Urgido de dormir bajo techo, Gisleno corrió al edificio del Marquesado, en cuya planta baja se encontraba la joyería de Oquendo. Entre los ricos compradores que veían las vitrinas o probaban collares en los albos cuellos de sus esposas, la suciedad, los andrajos y el mal olor del negro causaron pésima impresión. Al avanzar hacia el mostrador rozó con el brazo a un caballero que hizo un mohín de disgusto y se tapó la nariz con los dedos. El joyero, un español distinguido con un fino terno de chamelote, había visto con recelo su entrada y por debajo del mostrador ya tenía listo un mosquete artillado.

—¿Qué se le ofrece? —preguntó con el gesto agrio.

—Mi amo quiere vender este brazalete. —Gisleno puso la joya sobre el cristal—. ¿Cuánto me da por él?

Oquendo puso el mosquete en el suelo y examinó con cuidado la joya sin dejar traslucir ninguna emoción.

—Parecen esmeraldas auténticas admitió. ¿Quién es vuestro amo?

Gisleno dijo la mentira que tenía preparada, y al parecer, Oquendo la creyó.

—Voy a pedir a uno de mis oficiales que estime el valor de la pieza. Mientras tanto, haga favor de tomar asiento.

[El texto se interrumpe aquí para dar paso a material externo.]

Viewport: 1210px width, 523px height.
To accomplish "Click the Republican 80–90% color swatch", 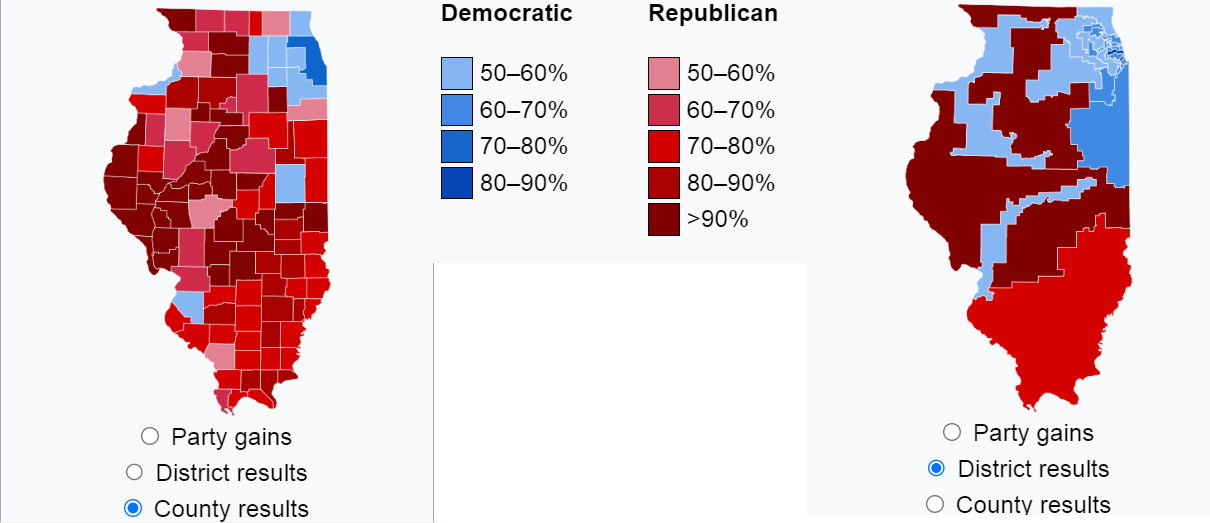I will (664, 183).
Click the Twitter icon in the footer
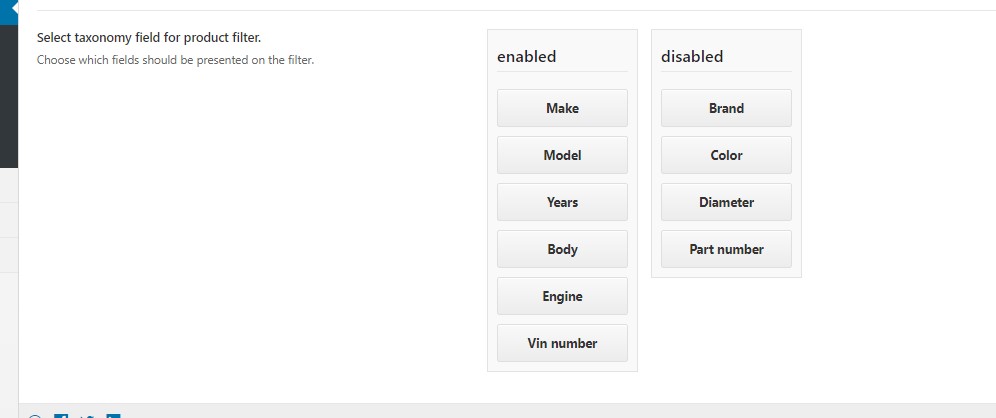 click(87, 415)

El joyero desapareció por la trastienda y Gisleno se quedó de pie, por temor a manchar las butacas forradas de terciopelo. Así no importunaría a la gente de ceja alzada que le dirigía miradas hostiles. Durante la espera, para mitigar su incomodidad, trató de imaginarse el puchero de vaca que almorzarían en el tianguis de San Juan cuando volviera con el dinero. Hubiese deseado volverse invisible, pues un espejo donde veía reflejadas sus rachas de vagabundo le recordaba que su lugar estaba afuera, entre los criados y los cocheros. Oquendo estaba muy ocupado con otros clientes y Gisleno, por timidez, no se atrevía a pedirle que diera curso más expedito a su negocio. De pronto lo sujetó del brazo una manaza peluda. Giró sobre sus talones y vio a tres alguaciles armados con carabinas.

—Date preso, negro cambujo.

Don Matías de Oquendo salió del mostrador con el brazalete en la mano.

—Esta es la joya que me trajo —dijo al alguacil de mayor edad—. Sé que es robada, porque yo mismo se la vendí a don Manuel de Solís cuando su hija Leonor cumplió quince años.

—¿A dónde me llevan? —protestó Gisleno—. Yo no soy ladrón.

—Cállate, rufián —el alguacil que lo sostenía del brazo le dio un rodillazo a la altura de los riñones.

Llevado en vilo por los tres alguaciles bajo las miradas burlonas de la clientela, Gisleno solo dejó de patalear y forcejear afuera de la joyería, donde fue sometido a punta de garrotazos. En la jaula tirada por mulas donde le engrillaron los pies, musitó una plegaria en lengua angoleña y entre lágrimas de impotencia vio volar por los aires un puchero de vaca.